And all of the AXI HP0 clock sources are also set to FCLK_CLK1:
Then manually connect the AXIS_S2MM port from the AXI_ZmodADC1410_v1.0 IP to the S_AXIS_S2MM port of the write-only DMA IP block:
Run the available connection automation for the AxiStreamClk on the AXI_ZmodADC1410_v1.0 IP and set it to FCLK_CLK1:
This covers the ADC ZMOD part of the block design for now, so we can move on to the DAC ZMOD IP blocks.

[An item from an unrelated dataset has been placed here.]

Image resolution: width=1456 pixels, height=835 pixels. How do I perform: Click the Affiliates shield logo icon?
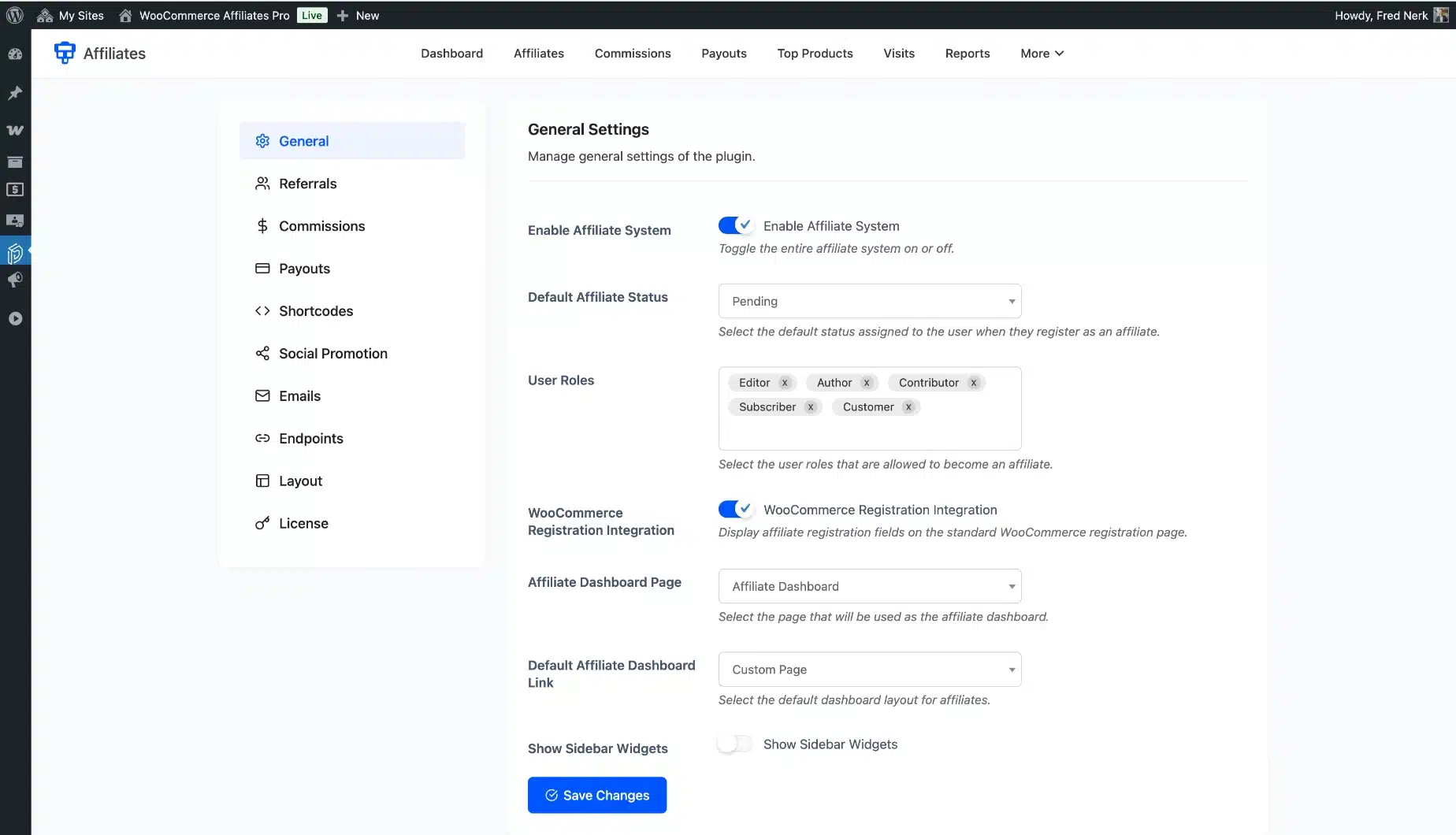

There are also two available IP blocks to be added to the block design for the ZMOD DAC: the ZmodDAC1411_Controller_v1_0 and AXI_ZmodDAC1411_v1_0_v1_0 IP blocks.
Add the AXI_ZmodDAC1411_v1_0_v1_0 IP block first:
Run the first connection automation for the AXI Lite interface, setting its clock source to FCLK_CLK1:
Then manually connect the IRst_n port to the same reset line and the IRst_n port on the ADC ZMOD IP:
Add the DAC ZMOD controller IP block to the design, then double-click to open its configuration menu and select each of the check boxes:
Manually connect the following pins between the two DAC ZMOD IPs as shown below:
Again, the option for connection automation will have appeared again for the SysClk on the DAC interface IP. Ensure it is set to FCLK_CLK1:
Manually connect DacClk to SysClk and make the appropriate output signals external:
Add an AXI Direct Memory Access IP block to the design and configure it as a read only for the IP blocks to pull the digital data from to send to the DAC:
Run the connection automation for the DMA ports, ensuring the clock sources for everything are set to FCLK_CLK1:
Then manually connect the M_AXIS_MM2S port from the read-only DMA to the S_AXIS_MM2S port on the ZMOD DAC interface IP:
Run the connection automation for its AxiStreamClk and set the clock source to FCLK_CLK1:
At this point, all of the IP blocks with interrupt outputs have been added to the design, and to connect them all to the Zynq PS, they need to be concatenated. So add a Concat IP block and configure it for 6 input ports:
Connect each of the interrupt outputs on the various IP blocks to the inputs of the concat IP and the output of the concat IP to the interrupt input of the Zynq PS:
With the block design completed at this point, run validation to check it for any errors or critical warnings (regular level warnings can be ignored). The button for validation the design is at the top of the block design window and looks like a box with a check mark in it.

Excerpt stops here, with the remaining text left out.